Main drivers are immaterial resources such as Awareness, Information, Knowledge and Education
These help identify problems, generate solutions, plan and implement initiatives and not least, arising interest in citizens and partner groups and organisations. Along with these,the analysis highlights that contextual drivers and barriers, such as prosocial culture in the community, play a role in supporting collective actions, particularly at the neighbourhood level, where social bonds are active and strong.
The initiatives pay particular attention to vulnerabilities based on income, rural/urban gap, age, and ethnicity
Among the whole set of vulnerabilities, these might affect most of the vulnerable individuals in our society.

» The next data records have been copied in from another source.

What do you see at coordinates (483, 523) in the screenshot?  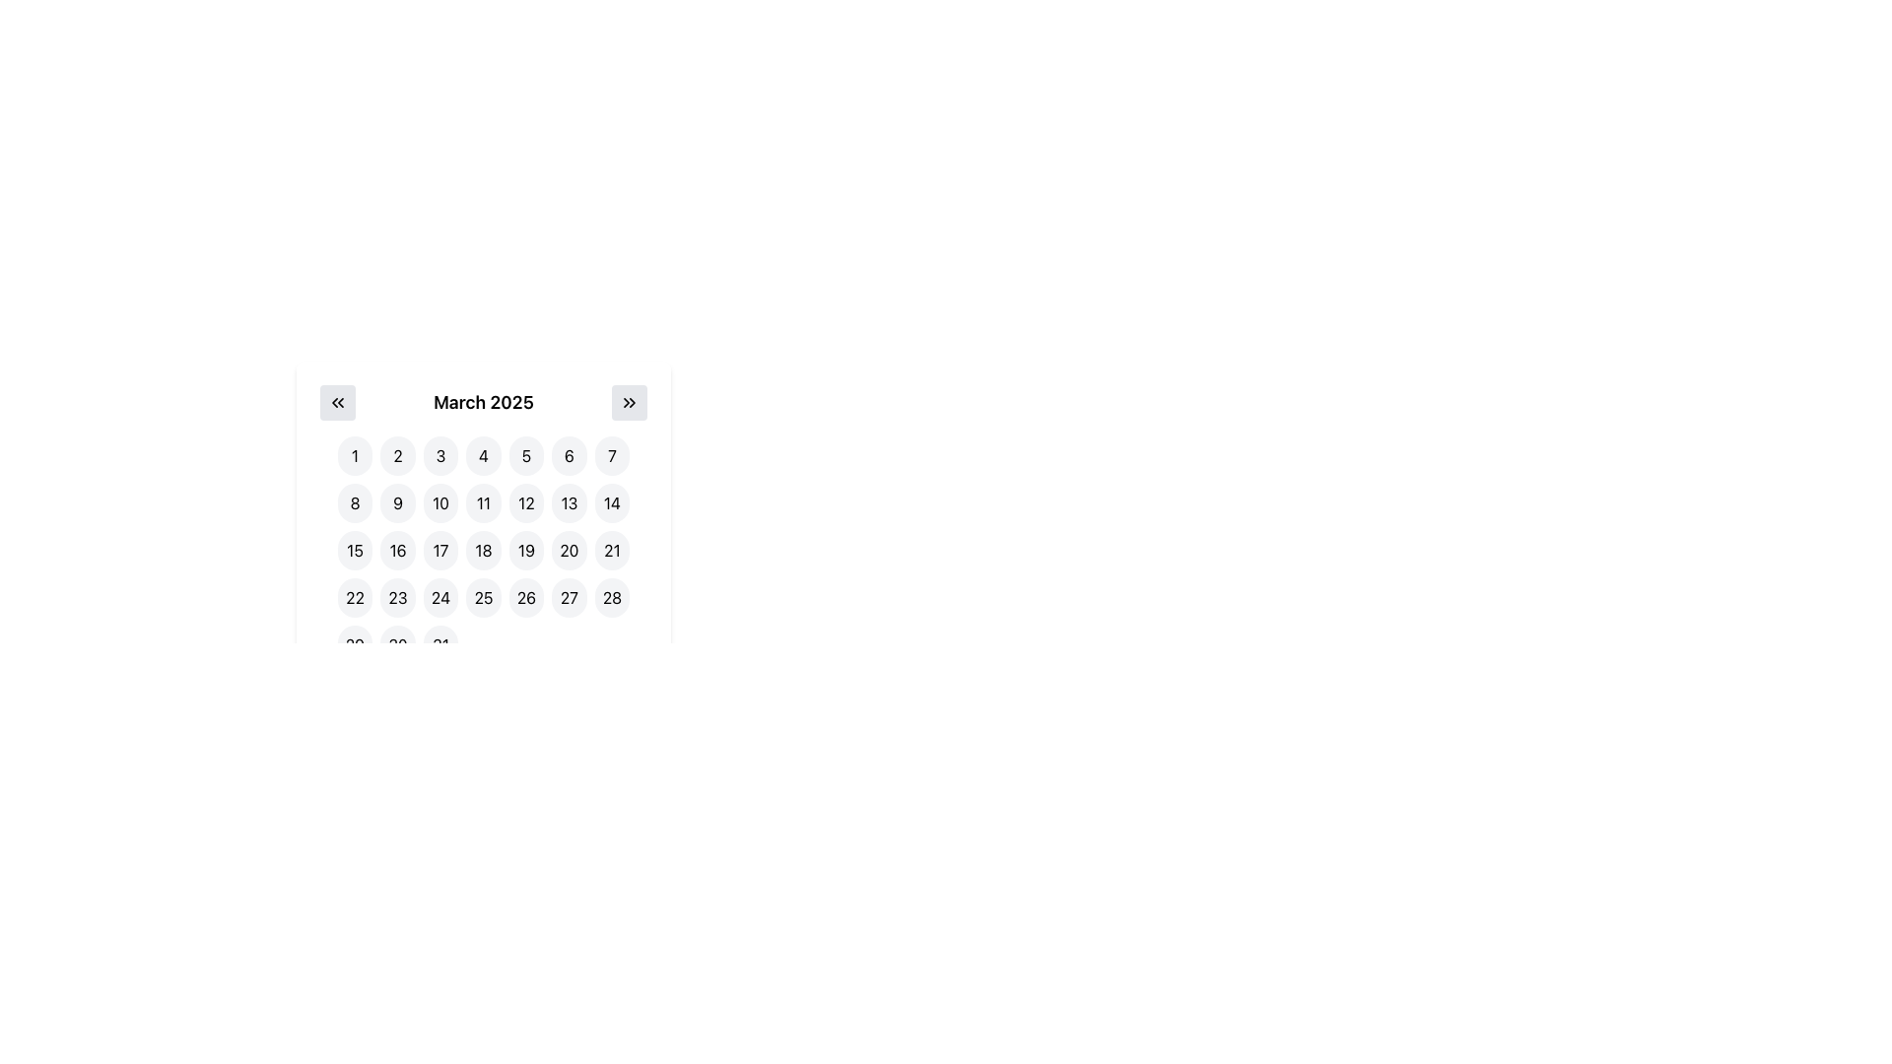 I see `the circular day button in the March 2025 calendar` at bounding box center [483, 523].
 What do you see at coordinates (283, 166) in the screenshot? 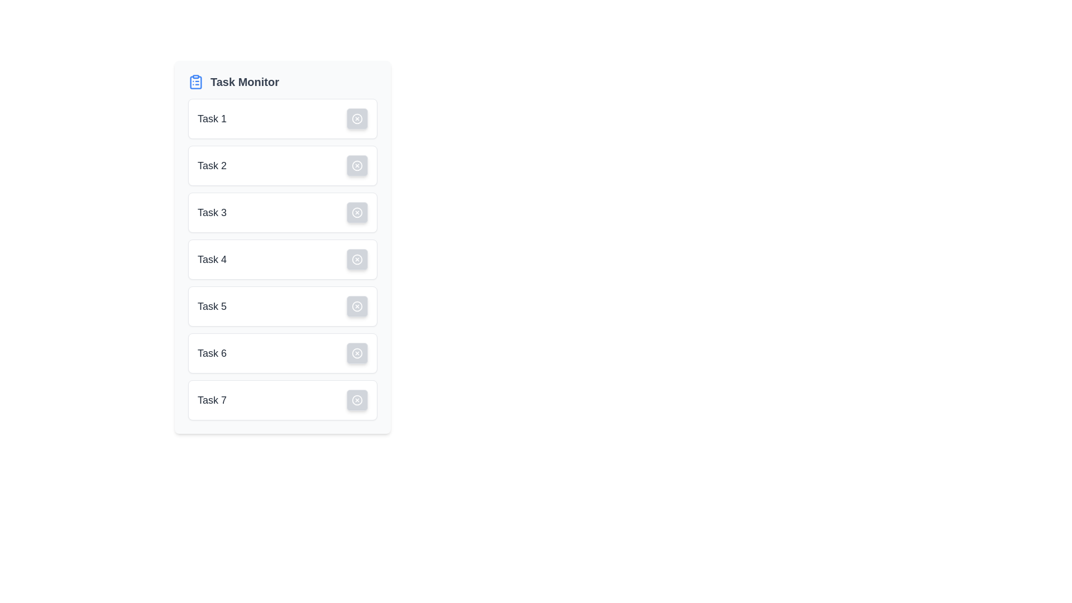
I see `the second task entry in the task manager interface` at bounding box center [283, 166].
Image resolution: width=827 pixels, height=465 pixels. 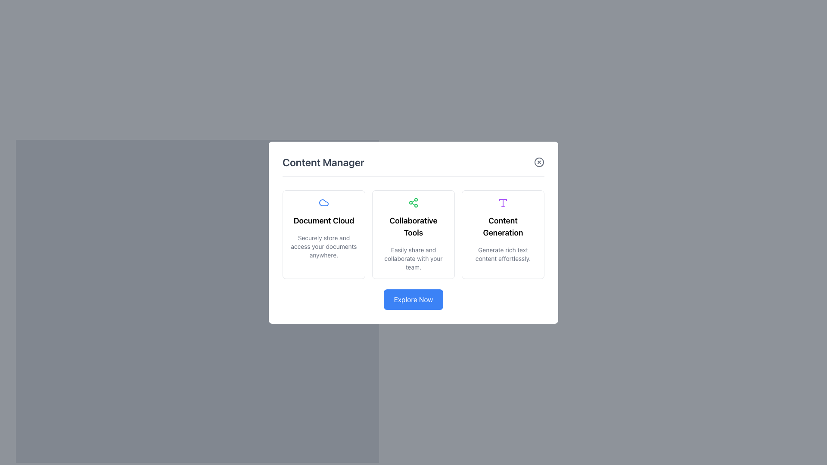 What do you see at coordinates (539, 162) in the screenshot?
I see `the SVG Circle element which serves as the close button in the top-right area of the modal window to trigger possible hover effects` at bounding box center [539, 162].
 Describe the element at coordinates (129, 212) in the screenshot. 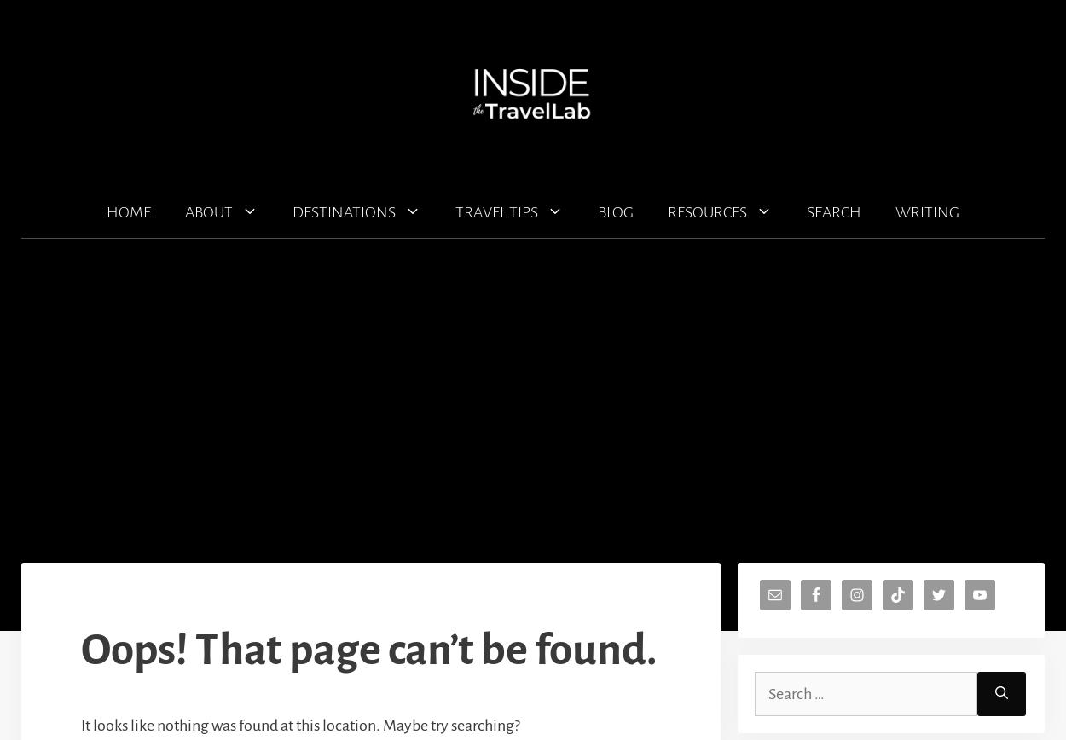

I see `'HOME'` at that location.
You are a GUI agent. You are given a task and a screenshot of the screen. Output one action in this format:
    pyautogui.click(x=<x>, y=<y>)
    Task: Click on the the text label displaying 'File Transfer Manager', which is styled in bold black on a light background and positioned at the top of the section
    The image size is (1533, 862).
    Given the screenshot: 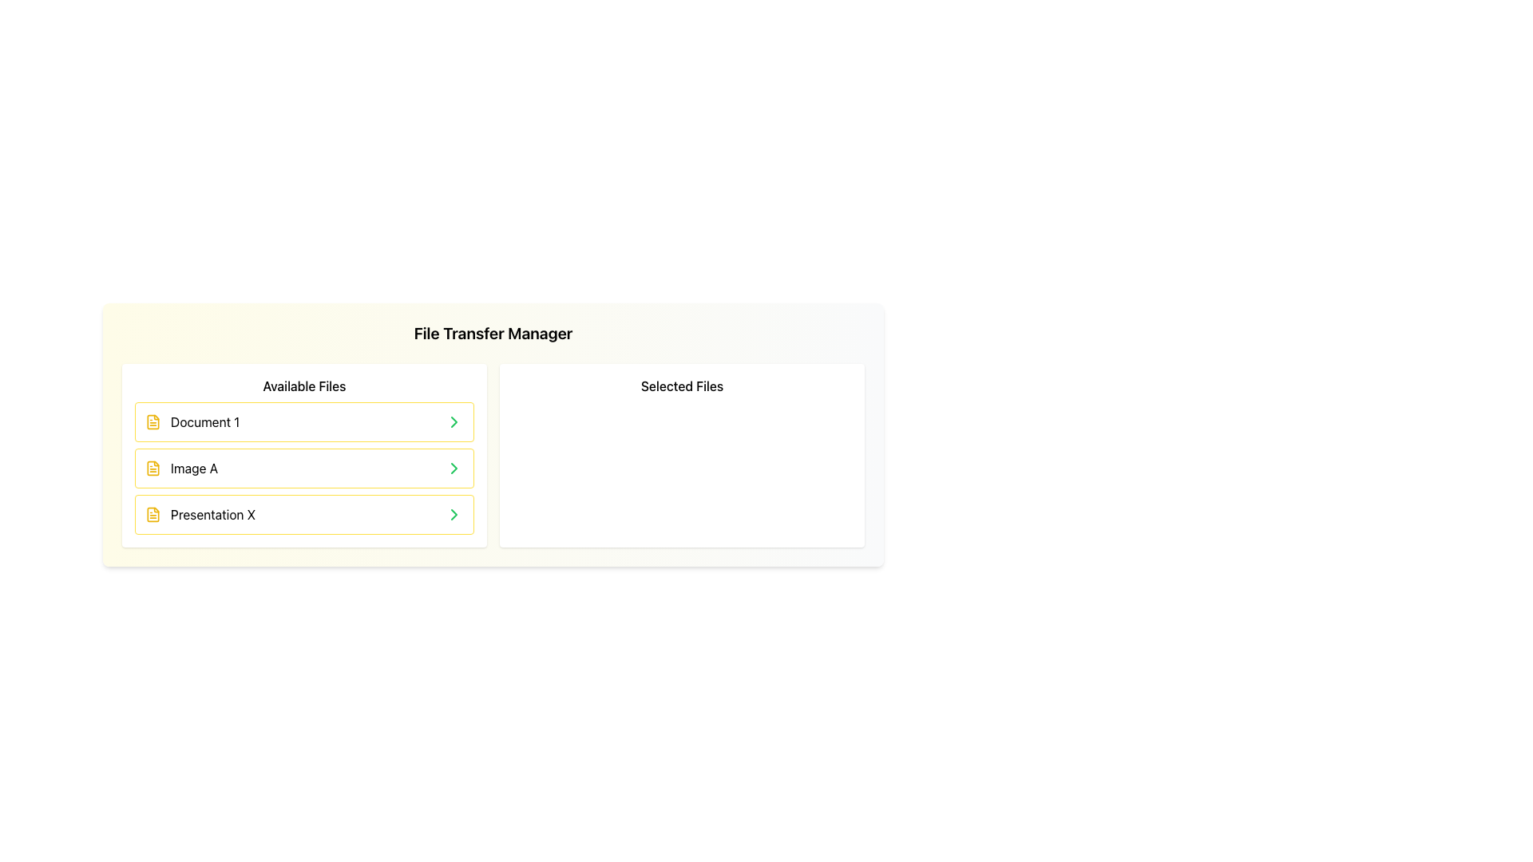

Yet, this might also suggest that our societies still face a wide problem of distributive justice (Income, Age, Rural vulnerabilities) and recognition justice (Ethnicity, Age groups) that civil society actors consider a priority in promoting the green transition.
The analysis also shows a window of opportunity for learning, knowledge transfer and future research: while there is a relatively low number of BUIs explicitly addressing gender+ inequality issues, they do exist. The challenge for future research is to learn from those BUIs that do address gender+ inequalities and to transfer these insights to those who do not, as well as to translate this knowledge to operational recommendations.
We must have a better understanding of the phenomena of Bottom-Up Initiatives, their role and their potential in the green transition. The gender+ approach presented in this paper is a first step in this direction.
This report, based on desk research, presents evident limitations as a single instrument of social research, and is just a step in a larger research process comprising several research stages within the ACCTING project. As such, it cannot be considered conclusive but only as a step towards a better understanding of the phenomena of Bottom-Up Initiatives, their role and their potential in the green transition. Further, the findings will support our action research development stages promoting a gender+ approach based on the better stories emerged through the mapping analysed in the current report and the qualitative studies conducted in ACCTING.